Authored by jmolloy on Jan 8 2016, 7:29 AM.

Details

Summary

Loop trip counts can often be resolved during LTO. We should obviously be unrolling small loops once those trip counts have been resolved, but we weren't.

This causes no change in a -flto run of the test-suite for me, but the nature of fully unrolling loops is that when they trigger, they cause massive changes in runtime. We observe this on third party test suites.

Diff Detail

Repository
rL LLVM

Event Timeline

jmolloy updated this revision to Diff 44329.Jan 8 2016, 7:29 AM
jmolloy retitled this revision from to [LTO] Add a run of LoopUnroll.
jmolloy updated this object.
jmolloy added a reviewer: mehdi_amini.
jmolloy set the repository for this revision to rL LLVM.
jmolloy added a subscriber: llvm-commits.
mehdi_amini added inline comments.Jan 8 2016, 8:33 AM
lib/Transforms/IPO/PassManagerBuilder.cpp
576

Note: it is inserted before LoopInterchangePass in the regular pipeline?

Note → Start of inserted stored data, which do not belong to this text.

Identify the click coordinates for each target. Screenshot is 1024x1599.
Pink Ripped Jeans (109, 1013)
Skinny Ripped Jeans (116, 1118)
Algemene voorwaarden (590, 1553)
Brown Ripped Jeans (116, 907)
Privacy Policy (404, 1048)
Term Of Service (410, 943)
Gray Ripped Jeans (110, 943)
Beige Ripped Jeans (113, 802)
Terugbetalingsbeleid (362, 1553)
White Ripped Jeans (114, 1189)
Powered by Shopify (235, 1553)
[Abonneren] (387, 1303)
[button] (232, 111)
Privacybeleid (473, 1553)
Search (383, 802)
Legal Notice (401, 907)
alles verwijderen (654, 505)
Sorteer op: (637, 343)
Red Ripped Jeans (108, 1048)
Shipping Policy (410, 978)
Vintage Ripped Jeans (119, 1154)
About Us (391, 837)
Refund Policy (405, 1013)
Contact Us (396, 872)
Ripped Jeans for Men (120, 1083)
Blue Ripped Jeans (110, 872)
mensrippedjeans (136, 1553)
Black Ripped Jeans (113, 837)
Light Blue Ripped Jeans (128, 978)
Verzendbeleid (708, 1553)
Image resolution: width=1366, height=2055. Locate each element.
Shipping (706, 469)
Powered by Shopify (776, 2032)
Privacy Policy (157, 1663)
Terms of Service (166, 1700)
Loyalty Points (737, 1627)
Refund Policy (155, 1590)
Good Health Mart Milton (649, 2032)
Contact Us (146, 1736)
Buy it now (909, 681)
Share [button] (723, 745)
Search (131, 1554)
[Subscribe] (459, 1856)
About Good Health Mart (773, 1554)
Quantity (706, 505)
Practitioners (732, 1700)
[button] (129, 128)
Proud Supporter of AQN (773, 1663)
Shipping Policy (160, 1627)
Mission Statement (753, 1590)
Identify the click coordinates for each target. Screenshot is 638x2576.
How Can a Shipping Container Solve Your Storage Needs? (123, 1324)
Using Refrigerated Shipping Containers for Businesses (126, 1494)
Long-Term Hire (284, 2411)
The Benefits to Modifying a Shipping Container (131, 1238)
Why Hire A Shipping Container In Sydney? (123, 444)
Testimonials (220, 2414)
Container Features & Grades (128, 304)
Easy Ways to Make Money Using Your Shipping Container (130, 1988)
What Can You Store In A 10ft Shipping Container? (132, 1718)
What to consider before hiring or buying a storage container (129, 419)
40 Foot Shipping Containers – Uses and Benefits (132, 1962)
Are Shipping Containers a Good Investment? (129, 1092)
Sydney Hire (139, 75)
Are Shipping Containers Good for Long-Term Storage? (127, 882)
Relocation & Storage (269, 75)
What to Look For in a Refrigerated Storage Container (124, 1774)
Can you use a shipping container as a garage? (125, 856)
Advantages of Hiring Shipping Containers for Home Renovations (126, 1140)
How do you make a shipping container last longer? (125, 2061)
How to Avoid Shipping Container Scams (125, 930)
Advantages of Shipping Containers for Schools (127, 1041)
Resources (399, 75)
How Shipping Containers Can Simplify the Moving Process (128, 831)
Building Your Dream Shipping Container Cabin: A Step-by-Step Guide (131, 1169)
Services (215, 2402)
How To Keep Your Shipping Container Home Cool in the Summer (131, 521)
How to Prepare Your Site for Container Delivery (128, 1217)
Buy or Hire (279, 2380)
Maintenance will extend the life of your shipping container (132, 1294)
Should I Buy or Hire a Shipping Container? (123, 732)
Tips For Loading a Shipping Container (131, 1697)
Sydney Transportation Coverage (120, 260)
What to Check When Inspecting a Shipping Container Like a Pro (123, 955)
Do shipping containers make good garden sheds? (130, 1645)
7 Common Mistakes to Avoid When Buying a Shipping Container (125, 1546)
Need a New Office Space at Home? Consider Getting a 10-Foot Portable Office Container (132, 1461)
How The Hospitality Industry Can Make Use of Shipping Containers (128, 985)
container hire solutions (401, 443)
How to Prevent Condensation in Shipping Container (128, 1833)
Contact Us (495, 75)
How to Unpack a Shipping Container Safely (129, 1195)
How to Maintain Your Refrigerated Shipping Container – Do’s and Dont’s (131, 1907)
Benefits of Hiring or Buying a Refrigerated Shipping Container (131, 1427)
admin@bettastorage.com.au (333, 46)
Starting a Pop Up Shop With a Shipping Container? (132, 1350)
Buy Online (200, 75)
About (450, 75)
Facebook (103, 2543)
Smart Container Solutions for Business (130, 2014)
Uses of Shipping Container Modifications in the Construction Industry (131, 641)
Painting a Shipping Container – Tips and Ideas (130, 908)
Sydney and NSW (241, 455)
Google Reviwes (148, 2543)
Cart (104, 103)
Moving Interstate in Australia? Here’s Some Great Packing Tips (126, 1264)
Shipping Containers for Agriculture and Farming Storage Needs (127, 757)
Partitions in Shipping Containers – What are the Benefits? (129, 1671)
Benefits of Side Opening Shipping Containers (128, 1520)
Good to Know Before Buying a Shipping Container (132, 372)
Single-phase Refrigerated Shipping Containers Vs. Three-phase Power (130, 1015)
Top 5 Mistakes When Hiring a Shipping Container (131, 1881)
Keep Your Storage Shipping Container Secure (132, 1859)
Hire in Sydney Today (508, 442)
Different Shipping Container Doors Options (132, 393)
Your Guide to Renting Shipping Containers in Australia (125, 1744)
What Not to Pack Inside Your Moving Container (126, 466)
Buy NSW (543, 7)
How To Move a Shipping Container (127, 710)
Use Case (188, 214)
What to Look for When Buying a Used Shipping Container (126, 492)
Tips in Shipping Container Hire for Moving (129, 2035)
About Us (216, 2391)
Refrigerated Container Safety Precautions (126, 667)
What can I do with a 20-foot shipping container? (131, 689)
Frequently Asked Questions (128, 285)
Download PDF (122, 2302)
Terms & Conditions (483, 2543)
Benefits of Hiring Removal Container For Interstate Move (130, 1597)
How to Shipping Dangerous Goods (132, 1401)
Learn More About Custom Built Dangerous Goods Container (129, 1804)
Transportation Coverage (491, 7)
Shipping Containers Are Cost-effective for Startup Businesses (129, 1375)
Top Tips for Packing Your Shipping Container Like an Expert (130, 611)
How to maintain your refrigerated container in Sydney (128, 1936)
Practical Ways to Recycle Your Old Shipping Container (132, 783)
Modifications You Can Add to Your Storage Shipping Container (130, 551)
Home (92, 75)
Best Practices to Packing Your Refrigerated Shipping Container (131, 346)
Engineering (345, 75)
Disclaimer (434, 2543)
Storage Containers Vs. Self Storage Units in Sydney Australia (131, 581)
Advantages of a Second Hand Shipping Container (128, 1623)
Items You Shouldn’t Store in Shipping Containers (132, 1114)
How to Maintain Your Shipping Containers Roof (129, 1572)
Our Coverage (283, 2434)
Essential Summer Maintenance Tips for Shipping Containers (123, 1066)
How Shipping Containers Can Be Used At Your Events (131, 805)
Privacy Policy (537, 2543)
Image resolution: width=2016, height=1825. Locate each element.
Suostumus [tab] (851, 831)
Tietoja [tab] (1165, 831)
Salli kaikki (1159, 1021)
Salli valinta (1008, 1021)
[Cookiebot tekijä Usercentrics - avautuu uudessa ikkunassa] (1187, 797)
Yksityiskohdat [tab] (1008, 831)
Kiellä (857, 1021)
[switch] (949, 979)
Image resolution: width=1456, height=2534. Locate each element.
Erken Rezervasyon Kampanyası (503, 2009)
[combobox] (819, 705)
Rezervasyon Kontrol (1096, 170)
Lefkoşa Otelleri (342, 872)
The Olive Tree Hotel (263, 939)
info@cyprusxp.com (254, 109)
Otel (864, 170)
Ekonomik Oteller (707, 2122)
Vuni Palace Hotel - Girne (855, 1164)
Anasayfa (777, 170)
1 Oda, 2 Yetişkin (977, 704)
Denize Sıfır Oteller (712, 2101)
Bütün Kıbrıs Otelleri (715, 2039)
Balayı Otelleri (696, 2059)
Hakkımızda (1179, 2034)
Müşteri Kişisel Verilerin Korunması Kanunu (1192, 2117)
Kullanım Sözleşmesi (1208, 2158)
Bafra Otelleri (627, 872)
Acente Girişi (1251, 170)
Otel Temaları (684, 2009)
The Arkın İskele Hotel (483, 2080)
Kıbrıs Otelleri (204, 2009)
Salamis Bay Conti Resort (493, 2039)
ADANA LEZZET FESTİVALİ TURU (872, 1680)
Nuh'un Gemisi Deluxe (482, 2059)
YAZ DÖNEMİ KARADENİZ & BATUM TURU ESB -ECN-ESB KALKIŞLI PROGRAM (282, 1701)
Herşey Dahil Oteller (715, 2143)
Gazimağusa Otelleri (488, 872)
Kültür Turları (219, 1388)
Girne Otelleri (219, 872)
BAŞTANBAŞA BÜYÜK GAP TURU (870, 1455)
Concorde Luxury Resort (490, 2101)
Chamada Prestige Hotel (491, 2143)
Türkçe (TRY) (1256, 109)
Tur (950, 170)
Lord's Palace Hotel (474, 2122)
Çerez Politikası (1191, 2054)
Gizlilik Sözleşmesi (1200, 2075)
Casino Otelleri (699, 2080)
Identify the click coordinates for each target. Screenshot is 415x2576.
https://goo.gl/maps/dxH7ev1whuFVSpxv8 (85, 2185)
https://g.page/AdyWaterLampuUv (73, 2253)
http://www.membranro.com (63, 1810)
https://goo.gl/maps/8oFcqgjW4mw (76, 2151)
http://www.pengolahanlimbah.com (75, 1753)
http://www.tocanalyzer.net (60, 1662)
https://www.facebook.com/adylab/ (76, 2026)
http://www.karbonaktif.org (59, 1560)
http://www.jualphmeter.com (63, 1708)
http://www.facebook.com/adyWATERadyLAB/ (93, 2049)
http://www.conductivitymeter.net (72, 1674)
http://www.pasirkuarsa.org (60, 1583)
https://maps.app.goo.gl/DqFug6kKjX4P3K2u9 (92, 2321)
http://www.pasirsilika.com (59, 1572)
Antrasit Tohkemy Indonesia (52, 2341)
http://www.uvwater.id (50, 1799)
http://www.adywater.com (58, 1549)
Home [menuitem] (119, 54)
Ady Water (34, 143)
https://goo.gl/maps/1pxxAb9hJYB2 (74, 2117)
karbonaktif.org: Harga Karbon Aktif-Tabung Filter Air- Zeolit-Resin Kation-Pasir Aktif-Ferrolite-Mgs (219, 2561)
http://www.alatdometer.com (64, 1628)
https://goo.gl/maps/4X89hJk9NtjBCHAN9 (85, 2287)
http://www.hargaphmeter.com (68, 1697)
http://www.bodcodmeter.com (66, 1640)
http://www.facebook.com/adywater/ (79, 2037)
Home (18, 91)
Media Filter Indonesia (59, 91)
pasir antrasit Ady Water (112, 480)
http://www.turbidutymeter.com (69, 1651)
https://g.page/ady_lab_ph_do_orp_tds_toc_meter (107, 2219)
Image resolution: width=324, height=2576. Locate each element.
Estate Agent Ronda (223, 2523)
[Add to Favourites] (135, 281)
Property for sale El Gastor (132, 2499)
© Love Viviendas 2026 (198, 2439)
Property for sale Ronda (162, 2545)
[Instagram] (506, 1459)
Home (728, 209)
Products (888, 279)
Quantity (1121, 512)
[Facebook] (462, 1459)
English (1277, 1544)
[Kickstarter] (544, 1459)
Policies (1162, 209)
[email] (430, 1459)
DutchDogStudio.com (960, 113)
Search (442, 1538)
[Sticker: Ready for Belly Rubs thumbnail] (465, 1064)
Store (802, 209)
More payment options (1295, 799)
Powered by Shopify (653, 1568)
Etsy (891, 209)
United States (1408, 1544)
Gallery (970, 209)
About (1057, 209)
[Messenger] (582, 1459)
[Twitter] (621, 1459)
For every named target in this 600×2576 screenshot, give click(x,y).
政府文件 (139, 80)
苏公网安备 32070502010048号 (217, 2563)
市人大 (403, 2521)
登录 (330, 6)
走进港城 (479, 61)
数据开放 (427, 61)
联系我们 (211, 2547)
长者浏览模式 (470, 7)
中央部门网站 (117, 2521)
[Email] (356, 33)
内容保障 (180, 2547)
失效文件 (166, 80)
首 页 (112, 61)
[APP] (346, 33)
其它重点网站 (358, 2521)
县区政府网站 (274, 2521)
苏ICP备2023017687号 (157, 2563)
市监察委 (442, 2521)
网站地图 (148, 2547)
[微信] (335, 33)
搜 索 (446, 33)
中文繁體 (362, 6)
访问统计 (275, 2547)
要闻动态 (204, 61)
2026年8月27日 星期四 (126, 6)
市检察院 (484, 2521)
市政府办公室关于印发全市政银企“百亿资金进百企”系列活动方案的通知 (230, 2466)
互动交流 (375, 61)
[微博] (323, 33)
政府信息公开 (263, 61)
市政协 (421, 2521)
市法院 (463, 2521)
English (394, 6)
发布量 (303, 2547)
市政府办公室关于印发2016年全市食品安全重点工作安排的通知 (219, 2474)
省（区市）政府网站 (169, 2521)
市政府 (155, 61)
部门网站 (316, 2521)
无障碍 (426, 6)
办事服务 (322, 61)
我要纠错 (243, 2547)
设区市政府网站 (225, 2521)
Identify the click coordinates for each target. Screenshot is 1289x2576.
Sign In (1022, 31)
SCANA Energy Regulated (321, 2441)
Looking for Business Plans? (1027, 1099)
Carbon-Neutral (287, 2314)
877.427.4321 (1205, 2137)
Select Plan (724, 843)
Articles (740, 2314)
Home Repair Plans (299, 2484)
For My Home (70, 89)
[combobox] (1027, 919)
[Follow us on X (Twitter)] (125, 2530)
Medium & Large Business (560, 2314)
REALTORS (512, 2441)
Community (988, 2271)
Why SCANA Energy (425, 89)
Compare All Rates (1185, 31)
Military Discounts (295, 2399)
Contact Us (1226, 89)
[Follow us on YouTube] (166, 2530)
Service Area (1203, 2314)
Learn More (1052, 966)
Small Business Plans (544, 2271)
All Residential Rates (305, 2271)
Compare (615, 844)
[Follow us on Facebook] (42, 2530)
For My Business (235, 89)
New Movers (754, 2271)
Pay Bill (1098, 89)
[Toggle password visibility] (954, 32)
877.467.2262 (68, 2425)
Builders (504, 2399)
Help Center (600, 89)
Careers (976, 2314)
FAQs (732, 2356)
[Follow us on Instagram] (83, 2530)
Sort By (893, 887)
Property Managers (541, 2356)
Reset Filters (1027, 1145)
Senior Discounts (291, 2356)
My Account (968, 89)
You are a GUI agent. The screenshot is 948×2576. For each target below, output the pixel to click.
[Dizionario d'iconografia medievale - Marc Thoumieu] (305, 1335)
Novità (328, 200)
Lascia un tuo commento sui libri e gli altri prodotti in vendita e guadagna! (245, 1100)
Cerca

Also there is a comment before another insertion // BBVectorize may have significantly shortened a loop body; unroll again.. Could this be valid for the Loop and SLP vectorizers that are inserted below?

hfinkel added a subscriber: hfinkel.Jan 8 2016, 8:45 AM
hfinkel added inline comments.
lib/Transforms/IPO/PassManagerBuilder.cpp
576

Also there is a comment before another insertion // BBVectorize may have significantly shortened a loop body; unroll again.. Could this be valid for the Loop and SLP vectorizers that are inserted below?

Yes, although for the loop vectorizer there is a competing effect: The loop vectorizer does not vectorize loops with known constant trip counts below some threshold (TinyTripCountVectorThreshold - 16 by default).

Hi Mehdi,

Note: it is inserted before LoopInterchangePass in the regular pipeline?

In the regular pipeline there are many runs of loop unrolling. This extra unroll will only unroll loops completely - it'll never do partial unrolling. So the ideal place to do this is when loops are most countable and when trivial loops have been deleted. That's why I put this after LoopDeletion.

I agree that a cleanup Unroll after Vectorize seems a good idea. I'll add that.

James

jmolloy updated this revision to Diff 44626.Jan 12 2016, 5:44 AM
jmolloy accepted this revision.Jan 14 2016, 6:58 AM
jmolloy added a reviewer: jmolloy.

Mehdi accepted this on IRC with the condition that the first unroll invocation was swapped with LoopInterchange to be identical to the non-LTO pipeline.

This revision is now accepted and ready to land.Jan 14 2016, 6:58 AM
jmolloy closed this revision.Jan 14 2016, 7:04 AM

r257767